Hi All,
I need to clip a polydata with some points. I used SelectPolydata but sometimes it doesn’t work because of the “can not follow edge” error (see code blew).
vtkSelectPolyData can indeed get stuck (logs “Can’t follow edge” error) if control points are too far from each other or the mesh is too complex or have errors. I’ve found that by resampling the input curve and providing input points closer to each other often fixes the issue. According to the documentation of the class, the loop must not intersect itself.
If you provide approximately one control point for every few triangles in the mesh and the curve is not self-intersecting and path search still fails them you have to fix errors in the mesh. A small hole or non-manifold edge can throw the algorithm off.

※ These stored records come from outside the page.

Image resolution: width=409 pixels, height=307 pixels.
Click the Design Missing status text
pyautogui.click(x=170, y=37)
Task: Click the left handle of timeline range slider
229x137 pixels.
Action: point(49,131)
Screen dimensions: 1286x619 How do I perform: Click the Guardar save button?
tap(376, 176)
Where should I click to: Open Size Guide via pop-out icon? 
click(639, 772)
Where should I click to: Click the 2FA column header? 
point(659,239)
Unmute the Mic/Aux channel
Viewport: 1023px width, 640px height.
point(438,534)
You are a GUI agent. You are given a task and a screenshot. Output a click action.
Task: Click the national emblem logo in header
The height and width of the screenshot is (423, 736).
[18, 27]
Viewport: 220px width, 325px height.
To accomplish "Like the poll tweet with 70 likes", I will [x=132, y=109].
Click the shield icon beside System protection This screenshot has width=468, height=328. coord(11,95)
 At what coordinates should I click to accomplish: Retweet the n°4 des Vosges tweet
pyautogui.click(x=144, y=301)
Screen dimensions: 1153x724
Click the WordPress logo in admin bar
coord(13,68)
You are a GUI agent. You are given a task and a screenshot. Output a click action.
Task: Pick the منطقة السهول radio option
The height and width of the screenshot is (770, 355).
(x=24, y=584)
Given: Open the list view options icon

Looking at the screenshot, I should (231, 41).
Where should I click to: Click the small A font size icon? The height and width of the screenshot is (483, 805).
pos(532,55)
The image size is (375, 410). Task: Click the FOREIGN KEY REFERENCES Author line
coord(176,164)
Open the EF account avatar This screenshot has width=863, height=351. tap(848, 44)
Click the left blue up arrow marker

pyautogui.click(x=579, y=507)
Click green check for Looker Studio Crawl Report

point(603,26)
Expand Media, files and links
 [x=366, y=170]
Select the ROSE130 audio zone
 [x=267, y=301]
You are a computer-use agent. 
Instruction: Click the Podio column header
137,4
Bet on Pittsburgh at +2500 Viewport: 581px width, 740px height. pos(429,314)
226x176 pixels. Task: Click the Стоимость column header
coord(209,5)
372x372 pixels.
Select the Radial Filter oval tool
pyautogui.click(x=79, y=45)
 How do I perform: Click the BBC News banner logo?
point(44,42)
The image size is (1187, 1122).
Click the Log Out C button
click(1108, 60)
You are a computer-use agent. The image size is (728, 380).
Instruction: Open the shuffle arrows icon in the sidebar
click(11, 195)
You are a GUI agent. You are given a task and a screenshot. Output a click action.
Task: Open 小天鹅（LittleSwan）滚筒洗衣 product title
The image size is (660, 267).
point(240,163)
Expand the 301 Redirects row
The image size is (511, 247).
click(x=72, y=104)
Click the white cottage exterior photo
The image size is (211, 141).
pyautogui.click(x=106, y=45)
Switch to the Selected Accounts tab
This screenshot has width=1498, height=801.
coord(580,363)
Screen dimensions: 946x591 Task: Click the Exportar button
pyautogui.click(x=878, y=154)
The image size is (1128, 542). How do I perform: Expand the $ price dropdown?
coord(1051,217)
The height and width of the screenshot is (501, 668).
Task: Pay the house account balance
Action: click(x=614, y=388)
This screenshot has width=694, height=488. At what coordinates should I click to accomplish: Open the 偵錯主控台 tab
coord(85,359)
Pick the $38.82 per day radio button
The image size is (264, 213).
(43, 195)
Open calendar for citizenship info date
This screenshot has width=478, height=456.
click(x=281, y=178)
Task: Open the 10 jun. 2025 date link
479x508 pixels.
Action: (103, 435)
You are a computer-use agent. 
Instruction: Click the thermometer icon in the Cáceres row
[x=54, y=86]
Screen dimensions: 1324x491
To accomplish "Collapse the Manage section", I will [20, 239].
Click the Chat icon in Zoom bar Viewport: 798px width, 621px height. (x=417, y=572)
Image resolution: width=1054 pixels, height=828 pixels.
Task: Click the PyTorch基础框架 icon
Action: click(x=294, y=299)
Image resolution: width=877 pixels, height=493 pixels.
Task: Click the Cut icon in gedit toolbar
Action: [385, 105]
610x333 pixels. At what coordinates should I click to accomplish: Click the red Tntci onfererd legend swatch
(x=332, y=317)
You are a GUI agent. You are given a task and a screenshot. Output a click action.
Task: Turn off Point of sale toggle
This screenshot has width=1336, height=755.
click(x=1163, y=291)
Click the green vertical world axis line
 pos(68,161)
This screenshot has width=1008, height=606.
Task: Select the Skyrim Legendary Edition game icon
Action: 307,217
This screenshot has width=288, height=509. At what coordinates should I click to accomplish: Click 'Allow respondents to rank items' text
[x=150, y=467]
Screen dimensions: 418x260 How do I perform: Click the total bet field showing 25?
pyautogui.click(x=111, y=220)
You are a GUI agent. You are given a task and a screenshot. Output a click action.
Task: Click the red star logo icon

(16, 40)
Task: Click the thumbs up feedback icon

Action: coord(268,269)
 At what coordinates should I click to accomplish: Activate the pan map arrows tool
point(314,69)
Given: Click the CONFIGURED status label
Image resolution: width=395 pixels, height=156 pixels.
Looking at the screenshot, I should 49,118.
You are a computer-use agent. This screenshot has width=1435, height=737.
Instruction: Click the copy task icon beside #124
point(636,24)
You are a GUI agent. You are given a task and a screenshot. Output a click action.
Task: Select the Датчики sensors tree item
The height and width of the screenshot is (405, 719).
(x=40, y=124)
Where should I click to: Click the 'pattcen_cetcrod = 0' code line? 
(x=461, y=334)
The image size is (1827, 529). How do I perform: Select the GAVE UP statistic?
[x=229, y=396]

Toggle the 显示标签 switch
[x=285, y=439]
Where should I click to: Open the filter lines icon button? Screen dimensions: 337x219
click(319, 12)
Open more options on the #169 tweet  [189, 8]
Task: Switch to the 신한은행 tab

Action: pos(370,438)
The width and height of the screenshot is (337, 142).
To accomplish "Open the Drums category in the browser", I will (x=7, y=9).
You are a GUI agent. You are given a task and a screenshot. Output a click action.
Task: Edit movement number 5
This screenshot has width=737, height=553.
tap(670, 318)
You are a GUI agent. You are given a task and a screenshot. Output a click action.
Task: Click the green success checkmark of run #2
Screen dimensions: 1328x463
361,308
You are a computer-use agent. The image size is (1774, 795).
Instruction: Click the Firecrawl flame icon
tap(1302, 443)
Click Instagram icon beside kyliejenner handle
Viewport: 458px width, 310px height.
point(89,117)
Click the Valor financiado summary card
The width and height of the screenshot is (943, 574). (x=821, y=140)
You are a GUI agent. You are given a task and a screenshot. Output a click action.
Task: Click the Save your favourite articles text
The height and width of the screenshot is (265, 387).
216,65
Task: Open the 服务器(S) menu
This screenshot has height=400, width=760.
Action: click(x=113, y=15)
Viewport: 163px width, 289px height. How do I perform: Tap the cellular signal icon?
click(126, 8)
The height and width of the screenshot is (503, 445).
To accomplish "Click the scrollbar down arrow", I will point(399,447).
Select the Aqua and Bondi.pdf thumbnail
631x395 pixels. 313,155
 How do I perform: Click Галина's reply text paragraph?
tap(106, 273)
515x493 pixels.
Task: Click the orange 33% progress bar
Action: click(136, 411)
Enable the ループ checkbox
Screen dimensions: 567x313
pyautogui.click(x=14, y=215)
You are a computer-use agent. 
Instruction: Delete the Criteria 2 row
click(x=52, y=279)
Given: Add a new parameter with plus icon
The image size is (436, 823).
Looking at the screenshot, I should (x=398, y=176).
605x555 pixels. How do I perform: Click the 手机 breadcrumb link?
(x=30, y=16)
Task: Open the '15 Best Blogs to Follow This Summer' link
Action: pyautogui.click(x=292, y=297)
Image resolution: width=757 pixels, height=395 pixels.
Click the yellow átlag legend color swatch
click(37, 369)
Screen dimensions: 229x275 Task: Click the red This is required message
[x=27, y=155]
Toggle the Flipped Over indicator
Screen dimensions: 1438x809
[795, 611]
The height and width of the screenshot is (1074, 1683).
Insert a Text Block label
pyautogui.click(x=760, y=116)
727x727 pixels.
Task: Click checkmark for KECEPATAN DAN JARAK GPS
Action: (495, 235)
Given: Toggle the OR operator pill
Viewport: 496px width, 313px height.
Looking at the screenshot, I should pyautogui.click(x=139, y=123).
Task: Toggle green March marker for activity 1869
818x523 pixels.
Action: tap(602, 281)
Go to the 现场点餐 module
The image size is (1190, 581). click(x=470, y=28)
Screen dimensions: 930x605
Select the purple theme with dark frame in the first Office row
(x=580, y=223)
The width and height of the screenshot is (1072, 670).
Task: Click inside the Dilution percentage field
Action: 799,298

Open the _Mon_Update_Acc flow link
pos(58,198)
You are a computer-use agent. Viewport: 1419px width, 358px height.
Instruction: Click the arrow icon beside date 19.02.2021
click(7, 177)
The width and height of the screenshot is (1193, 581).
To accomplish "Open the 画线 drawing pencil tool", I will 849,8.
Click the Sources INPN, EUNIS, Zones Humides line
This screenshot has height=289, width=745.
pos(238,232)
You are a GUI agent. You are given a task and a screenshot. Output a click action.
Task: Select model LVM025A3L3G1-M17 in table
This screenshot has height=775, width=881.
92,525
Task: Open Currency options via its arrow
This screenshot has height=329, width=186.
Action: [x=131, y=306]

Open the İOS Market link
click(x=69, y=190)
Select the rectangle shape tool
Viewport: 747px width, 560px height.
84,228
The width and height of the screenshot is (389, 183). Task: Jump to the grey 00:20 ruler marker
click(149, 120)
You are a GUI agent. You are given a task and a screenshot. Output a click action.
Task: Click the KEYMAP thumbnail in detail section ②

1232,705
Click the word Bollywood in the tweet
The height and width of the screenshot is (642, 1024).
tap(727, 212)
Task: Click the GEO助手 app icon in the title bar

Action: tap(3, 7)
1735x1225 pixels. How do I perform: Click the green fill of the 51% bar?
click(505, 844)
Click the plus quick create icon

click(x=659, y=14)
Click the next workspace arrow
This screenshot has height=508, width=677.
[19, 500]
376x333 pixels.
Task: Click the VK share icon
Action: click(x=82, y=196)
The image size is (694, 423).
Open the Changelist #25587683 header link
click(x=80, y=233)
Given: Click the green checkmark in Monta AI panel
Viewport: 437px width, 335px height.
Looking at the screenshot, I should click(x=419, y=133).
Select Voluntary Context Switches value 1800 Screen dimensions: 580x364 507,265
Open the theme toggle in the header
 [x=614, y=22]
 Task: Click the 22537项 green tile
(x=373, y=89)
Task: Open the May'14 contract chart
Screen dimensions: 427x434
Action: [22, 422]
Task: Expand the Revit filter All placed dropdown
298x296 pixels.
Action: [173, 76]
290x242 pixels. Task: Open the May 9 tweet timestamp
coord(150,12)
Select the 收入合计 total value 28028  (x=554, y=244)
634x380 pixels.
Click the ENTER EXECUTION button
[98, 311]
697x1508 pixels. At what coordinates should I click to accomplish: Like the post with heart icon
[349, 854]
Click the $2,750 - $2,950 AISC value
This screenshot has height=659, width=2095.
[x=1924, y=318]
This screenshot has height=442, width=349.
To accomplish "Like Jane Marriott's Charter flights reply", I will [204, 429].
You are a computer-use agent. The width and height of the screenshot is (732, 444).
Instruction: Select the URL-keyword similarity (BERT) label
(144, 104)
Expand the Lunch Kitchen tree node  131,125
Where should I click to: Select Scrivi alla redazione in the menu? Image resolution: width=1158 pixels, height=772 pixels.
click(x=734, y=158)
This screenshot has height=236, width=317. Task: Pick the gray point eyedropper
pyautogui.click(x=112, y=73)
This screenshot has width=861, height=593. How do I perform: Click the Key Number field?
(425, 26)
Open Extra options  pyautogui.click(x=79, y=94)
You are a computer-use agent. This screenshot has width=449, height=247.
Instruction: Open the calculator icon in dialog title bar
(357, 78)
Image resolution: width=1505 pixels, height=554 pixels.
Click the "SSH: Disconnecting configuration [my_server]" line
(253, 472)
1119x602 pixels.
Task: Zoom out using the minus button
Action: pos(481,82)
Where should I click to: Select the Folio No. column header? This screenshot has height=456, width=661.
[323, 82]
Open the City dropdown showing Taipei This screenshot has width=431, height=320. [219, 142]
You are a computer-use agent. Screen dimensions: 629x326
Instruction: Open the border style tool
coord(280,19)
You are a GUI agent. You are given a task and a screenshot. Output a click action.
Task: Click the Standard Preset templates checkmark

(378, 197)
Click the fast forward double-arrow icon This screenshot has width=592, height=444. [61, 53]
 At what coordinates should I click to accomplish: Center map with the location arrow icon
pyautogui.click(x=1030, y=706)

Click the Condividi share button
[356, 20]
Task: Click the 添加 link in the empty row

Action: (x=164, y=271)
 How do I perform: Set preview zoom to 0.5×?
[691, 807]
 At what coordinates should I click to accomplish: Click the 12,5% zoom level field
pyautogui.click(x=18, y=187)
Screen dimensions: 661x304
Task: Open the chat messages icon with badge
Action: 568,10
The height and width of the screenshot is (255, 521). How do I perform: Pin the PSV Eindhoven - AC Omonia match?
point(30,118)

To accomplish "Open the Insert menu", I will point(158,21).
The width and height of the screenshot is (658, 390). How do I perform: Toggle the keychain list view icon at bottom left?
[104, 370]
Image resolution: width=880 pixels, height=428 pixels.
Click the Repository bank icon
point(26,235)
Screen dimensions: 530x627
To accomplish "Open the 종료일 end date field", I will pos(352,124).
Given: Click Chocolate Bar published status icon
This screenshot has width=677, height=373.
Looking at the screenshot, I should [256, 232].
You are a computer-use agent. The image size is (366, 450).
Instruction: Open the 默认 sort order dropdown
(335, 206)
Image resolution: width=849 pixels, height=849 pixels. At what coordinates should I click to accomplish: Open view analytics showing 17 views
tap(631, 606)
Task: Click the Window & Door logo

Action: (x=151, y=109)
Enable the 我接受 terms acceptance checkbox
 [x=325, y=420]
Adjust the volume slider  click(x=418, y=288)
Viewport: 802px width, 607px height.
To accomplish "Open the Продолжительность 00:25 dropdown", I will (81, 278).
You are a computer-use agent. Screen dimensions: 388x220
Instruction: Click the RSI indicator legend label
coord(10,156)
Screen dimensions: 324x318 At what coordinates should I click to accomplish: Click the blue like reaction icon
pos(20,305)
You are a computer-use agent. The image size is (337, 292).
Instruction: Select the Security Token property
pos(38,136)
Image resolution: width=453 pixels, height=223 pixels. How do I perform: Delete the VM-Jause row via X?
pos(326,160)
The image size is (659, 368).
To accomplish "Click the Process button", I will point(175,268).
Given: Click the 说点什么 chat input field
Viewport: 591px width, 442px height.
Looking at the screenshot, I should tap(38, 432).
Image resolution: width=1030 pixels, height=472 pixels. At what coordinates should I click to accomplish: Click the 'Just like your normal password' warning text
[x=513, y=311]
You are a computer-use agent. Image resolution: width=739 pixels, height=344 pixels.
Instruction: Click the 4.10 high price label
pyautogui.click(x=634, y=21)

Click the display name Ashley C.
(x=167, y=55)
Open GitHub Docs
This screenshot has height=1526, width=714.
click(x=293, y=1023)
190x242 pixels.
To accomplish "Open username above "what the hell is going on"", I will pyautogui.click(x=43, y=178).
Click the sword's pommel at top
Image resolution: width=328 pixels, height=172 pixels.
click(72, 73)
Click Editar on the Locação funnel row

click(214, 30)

For more robust geodesic path search, which also provides superior results, because it can cut across surface cells (not just connecting mesh points) you could try this method:
It has C++ implementation with MIT license, so you could turn it into a VTK filter without redeveloping anything.
Hi Paulo, Thanks for your reply.
I already use vtkCleanPolyData but it wasn’t the solution.
As for the CGAL, it is C++ and I don’t know how I can use it in python. Is there any example for python?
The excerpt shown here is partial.